Birds have been eating many of the figs this summer. They take a big hunk out of one the moment it is beginning to be ripe, and then the wasps come along and gorge on the sweet flesh for a few days, before it is left abandoned in shreds, still hanging.

I was introduced by a mutual friend to a fellow gardener who lives on three acres not too far from me. Rosemary had more figs than she could use this year, so I went to her house and we picked side by side for a half hour; I brought home slightly more fruit than she kept to share with friends that very morning. Her figs were a more standard variety than my dwarf Black Jack type, maybe a Mission or Brown Turkey. They were awfully sweet and tasty, with more concentrated figgyness than mine typically have. I dehydrated most of them.

Yesterday I stood on the edges of my planter boxes to harvest the Painted Lady runner beans and cut down the thick vines that have hardened to sticks. It’s tricky to pull the long stems back over the fence from behind my neighbor’s woodpile, where I know he won’t be making use of the attached bean pods.

While I was standing up there, I got a fresh view down under the zinnias, and saw that I had three beets ready to pick. I didn’t even remember that any were growing there, next to the eggplant where the pumpkin vine had been encroaching. But when I harvested the  pumpkins, the beets were exposed. Also an eggplant that had been partly eaten… but when I cut off that part, half of it was intact and lovely.
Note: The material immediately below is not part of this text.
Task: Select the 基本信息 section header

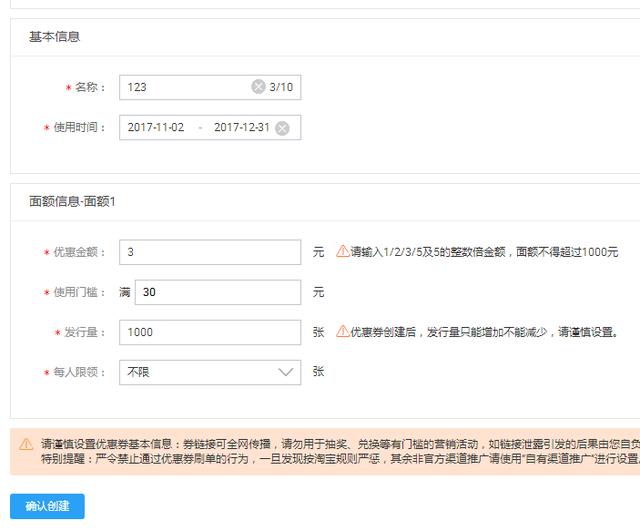Action: (54, 37)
Four little pumpkins got ripe, and there is one more that might possibly. These are the ones I grew from seed collected from a decorative pumpkin last year, because it turned out to be the sweetest of all I  had roasted. I’ll let you know if these prove anything like that tasty.

I’ve been trying to get calendulas to thrive in my garden again, the way they seemed so effortlessly to do in ages past. I think back then they received more water and sunshine; this year they are finally, happily blooming in the planter boxes, after taller (shading) plants have been removed, and I got the watering schedule corrected: those boxes were getting less than half the amount of drip irrigation they needed.

Most of my garden is pretty dry, with minimal irrigation, so anytime I have a plant that needs more than that I put it in the boxes. Right now most of the space is given to zinnias, the last sturdy stars of summer.

Apples sweeten in the dark.

THE MOMENT

A neighbourhood.
At dusk.

Things are getting ready
to happen
out of sight.

Stars and moths.
And rinds slanting around fruit.

But not yet.

One tree is black.
One window is yellow as butter.

A woman leans down to catch a child
who has run into her arms
this moment.

Stars rise.
Moths flutter.
Apples sweeten in the dark.

-Eavan Boland

By Lois Dodd

Hive your honey, little hummer.

HARVEST HOME

The maples flare among the spruces
The bursting foxglove spills its juices
The gentian lift their sapphire fringes
On roadways rich with golden tinges

The waddling woodchucks fill their hampers
The deer mouse runs, the chipmunk scampers
The squirrels scurry, never stopping
For all they hear is apples dropping

And walnuts plumping fast and faster
The bee weighs down the purple aster
Yes, hive your honey, little hummer
The woods are waving: farewell summer!